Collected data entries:
▼
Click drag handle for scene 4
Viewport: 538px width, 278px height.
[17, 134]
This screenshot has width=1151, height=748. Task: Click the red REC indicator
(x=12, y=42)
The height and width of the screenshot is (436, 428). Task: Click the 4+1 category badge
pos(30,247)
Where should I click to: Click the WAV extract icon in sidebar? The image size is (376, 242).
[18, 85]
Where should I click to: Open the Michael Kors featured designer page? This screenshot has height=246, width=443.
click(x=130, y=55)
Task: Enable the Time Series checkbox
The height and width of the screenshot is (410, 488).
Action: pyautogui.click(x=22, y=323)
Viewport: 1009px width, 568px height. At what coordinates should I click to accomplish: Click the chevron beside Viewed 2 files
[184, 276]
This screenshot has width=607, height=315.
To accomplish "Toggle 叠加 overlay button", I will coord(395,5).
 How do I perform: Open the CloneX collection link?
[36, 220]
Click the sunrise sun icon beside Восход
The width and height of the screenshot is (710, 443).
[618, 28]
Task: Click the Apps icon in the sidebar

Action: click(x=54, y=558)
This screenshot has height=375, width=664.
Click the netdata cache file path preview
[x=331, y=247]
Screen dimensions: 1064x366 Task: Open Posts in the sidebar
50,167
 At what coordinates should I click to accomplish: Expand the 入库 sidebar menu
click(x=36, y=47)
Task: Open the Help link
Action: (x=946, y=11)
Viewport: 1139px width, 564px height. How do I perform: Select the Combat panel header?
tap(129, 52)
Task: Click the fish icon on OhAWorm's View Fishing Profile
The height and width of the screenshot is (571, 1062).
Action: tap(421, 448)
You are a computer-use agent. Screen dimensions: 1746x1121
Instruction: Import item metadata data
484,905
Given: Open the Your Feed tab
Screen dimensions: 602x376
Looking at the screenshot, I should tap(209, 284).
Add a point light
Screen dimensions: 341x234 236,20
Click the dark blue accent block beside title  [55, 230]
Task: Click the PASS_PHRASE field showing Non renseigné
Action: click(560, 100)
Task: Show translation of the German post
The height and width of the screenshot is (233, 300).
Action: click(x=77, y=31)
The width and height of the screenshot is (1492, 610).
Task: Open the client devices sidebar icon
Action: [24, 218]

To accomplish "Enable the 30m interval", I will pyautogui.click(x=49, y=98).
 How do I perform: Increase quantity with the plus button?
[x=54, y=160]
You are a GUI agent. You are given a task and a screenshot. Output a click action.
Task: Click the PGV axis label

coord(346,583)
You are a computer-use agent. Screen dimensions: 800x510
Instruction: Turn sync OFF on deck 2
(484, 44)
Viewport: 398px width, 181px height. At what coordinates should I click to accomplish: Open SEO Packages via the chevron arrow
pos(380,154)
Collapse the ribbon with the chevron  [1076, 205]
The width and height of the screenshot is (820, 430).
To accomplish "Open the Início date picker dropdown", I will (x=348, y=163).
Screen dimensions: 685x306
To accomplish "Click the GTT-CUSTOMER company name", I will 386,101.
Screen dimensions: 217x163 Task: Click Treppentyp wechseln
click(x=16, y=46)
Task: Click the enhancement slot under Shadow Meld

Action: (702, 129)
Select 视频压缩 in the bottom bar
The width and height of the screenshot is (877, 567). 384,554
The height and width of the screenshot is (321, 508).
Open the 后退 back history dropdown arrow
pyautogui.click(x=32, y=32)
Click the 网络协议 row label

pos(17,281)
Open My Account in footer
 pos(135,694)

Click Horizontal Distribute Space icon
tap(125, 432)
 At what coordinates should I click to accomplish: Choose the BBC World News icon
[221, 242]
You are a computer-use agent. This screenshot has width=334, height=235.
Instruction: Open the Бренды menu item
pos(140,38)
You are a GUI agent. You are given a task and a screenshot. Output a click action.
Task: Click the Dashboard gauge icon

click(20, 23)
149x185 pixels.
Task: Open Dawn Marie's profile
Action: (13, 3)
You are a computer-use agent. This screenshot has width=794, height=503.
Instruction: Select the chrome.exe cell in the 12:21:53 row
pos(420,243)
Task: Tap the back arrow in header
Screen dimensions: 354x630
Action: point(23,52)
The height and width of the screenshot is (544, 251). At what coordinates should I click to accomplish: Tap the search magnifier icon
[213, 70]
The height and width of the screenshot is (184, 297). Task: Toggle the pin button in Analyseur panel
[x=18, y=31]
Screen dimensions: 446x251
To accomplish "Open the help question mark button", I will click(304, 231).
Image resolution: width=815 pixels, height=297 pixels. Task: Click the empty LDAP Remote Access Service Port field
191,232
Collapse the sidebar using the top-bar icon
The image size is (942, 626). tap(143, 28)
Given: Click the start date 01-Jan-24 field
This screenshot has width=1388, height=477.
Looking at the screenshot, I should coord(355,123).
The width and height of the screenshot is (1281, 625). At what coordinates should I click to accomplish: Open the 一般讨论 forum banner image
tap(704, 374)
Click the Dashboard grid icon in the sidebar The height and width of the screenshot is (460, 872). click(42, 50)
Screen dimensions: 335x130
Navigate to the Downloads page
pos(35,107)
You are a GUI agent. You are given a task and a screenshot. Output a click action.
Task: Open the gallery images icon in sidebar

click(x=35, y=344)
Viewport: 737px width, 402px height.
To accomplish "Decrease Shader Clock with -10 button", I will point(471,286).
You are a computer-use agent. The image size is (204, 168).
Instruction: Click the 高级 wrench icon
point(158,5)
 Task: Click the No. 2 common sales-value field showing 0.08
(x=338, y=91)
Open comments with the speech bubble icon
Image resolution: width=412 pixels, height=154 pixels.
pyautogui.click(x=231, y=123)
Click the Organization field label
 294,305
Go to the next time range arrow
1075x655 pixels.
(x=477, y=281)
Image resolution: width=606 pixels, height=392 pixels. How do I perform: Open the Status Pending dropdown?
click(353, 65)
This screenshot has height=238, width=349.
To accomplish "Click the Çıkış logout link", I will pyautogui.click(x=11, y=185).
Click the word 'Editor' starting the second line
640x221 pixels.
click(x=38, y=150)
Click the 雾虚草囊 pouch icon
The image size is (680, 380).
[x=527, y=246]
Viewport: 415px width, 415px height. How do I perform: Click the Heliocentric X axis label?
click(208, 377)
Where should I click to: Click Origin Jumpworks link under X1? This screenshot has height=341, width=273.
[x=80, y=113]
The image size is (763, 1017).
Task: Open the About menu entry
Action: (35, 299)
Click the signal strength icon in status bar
▲
→ YOUR INSTRUCTIONS
Only the lines containing the word "computer" should be returned from the data above.

→ TASK RESPONSE
You are a computer-use agent. Screen dimensions: 1746x1121
You are a computer-use agent. Screen dimensions: 800x510
You are a computer-use agent. This screenshot has width=334, height=235.
You are a computer-use agent. This screenshot has width=794, height=503.
You are a computer-use agent. The image size is (204, 168).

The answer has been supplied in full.